From The Militant, Vol. IV No. 29 (Whole No. 88), 31 October 1931, p. 1.
Transcribed & marked up by Einde O’Callaghan for the Encyclopaedia of Trotskyism On-Line (ETOL).
The contemporary situation in Britain can only be understood against its historic background. Considered as a "thing in itself" the present crisis is as meaningless as would be a single algebraic formula deprived of its correlative factor. The problems of Britain are problems that history has placed on the order of the day. And problems of such an order are not to be arbitrarily checked or swept back by the broom of the bourgeois Mrs. Partingtons.
The Industrial Revolution created new conditions in Britain, its classical home. To serve its newly-acquired world market, British capitalism brought into existence a population of wage slaves far in excess of its domestic capacity to maintain on even the barest subsistence level. Now that the Victorian age is gathered to its fathers and the world hegemony of Britain is a thing of the past, the British bourgeoisie finds itself faced with a reaction of proportionate dimensions to its previous gigantic action. The markets have gone but the working class remains! The problem of British Imperialism, to-day, is to reduce its population in proportion to the rapid loss of its markets. How this can be done without riot, insurrection, and, ultimately, civil war; that is the question of the day for the British ruling class.
Taken in its broadest sense (and history, unlike the historian, is never narrow) the present crisis is merely the first stage in this process. Now that the World Banker, London, has followed London, the commercial metropolis, into limbo, the British bourgeoisie has lost no time in reminding the British working class that it must no longer remain on the stage now that its raison d'etre, the world market, is a thing of the past. The concerted attack on the whole working class (unemployed and employed alike) is merely the first step in the process that will render the socially unnecessary working class socially impossible. The issue is now transparently clear. If the capitalists are shown in the light of Marxian science to be a socially unnecessary class, it is clear that the continued existence of the working class (in, at any rate, anything like its present dimensions) is incompatible with the necessities of the bourgeoisie. And this fact is most of all evident in Britain, the classical parasitic rentier, whose World Empire has gone but whose swollen slave class yet remains. British Situation Is Beyond Reform Viewed from this angle, nothing could be more mechanical and inane, than to isolate the crisis both from what preceded it and also from what will come after it. The present attack on the British workers is merely experimental, and, with an Imperialist bourgeoisie, notoriously, "appetite comes with eating". The British working class is not, therefore, fighting merely for trade union standards. It is, ultimately, fighting for bare existence. And this, save the mark, is the time that the mandarins of the C.P.G.B. deem fit and proper for the slogan of a workers' charter and a guaranteed minimum wage! If the issue were left to reformism, the only concession that the members of the working class are likely to get is a "stake in the country" large enough to contain their coffins!

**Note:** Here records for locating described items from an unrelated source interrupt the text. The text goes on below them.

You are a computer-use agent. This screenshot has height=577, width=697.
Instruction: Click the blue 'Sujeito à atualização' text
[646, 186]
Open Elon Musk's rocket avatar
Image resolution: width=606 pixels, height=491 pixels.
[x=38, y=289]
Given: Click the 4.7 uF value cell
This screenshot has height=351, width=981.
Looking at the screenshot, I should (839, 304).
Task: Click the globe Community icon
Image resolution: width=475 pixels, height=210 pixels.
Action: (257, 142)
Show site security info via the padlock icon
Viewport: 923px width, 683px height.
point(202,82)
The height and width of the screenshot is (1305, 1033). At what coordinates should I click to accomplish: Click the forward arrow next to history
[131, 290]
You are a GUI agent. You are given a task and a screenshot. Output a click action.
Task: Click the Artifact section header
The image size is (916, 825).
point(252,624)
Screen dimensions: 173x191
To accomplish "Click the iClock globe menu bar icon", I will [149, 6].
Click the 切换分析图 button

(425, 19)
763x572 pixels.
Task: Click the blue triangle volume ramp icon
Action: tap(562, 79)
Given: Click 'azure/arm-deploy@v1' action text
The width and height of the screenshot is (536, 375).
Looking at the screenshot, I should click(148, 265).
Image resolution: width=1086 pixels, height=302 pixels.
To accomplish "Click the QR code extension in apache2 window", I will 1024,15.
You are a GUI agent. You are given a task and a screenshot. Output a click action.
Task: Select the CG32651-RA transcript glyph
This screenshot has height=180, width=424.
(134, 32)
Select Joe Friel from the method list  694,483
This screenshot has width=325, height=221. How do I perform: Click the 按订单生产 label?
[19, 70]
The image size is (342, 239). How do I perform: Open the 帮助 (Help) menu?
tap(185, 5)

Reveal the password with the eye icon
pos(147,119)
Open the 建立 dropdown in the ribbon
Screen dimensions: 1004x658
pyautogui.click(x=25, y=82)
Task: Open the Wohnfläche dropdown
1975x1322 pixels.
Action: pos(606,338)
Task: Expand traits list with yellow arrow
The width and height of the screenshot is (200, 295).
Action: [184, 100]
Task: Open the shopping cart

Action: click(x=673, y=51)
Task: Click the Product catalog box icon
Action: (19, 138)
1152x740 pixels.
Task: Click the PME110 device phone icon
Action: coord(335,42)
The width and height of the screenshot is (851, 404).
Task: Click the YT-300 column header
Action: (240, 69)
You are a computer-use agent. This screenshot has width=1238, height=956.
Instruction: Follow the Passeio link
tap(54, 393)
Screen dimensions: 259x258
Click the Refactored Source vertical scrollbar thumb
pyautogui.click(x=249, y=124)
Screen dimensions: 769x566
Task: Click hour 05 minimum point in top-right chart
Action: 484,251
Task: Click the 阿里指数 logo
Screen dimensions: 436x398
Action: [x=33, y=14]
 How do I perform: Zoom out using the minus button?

It is clear that the situation has now got beyond reform. It is no accident that there is a simultaneous collapse of the bourgeois reformist Liberal Party and the working class reformist Labour Party whose policy is, in any case, merely the cast-off clothes of liberalism. It is Socialism or starvation, Communism or chaos! Only the iron broom of revolution can be relied upon to cleanse with complete efficiency this Augean Stables.
The events of the last few weeks have shown that the "inevitability of gradualness" only applies to overthrowing Capitalism. There was nothing gradual about the methods taken by Messrs. MacDonald, Snowden and Co., to save it! Reformism presupposes a stable and expanding capitalism as an essential preliminary to its reforms, and an even relatively stable capitalism can in Britain only be achieved over a literally decimated working class. The logical conclusion of reformism is, undoubtedly, that of MacDonald; since, unless Capitalism can be first saved, obviously, it cannot be reformed! The position of the Fabians in their "cloud-cuckoo-land" is, therefore, a fantastic farce, and the attitude of the I.L.P. in trying to pour the new wine of revolution into the old bottles of reformism, is merely a grotesque comedy.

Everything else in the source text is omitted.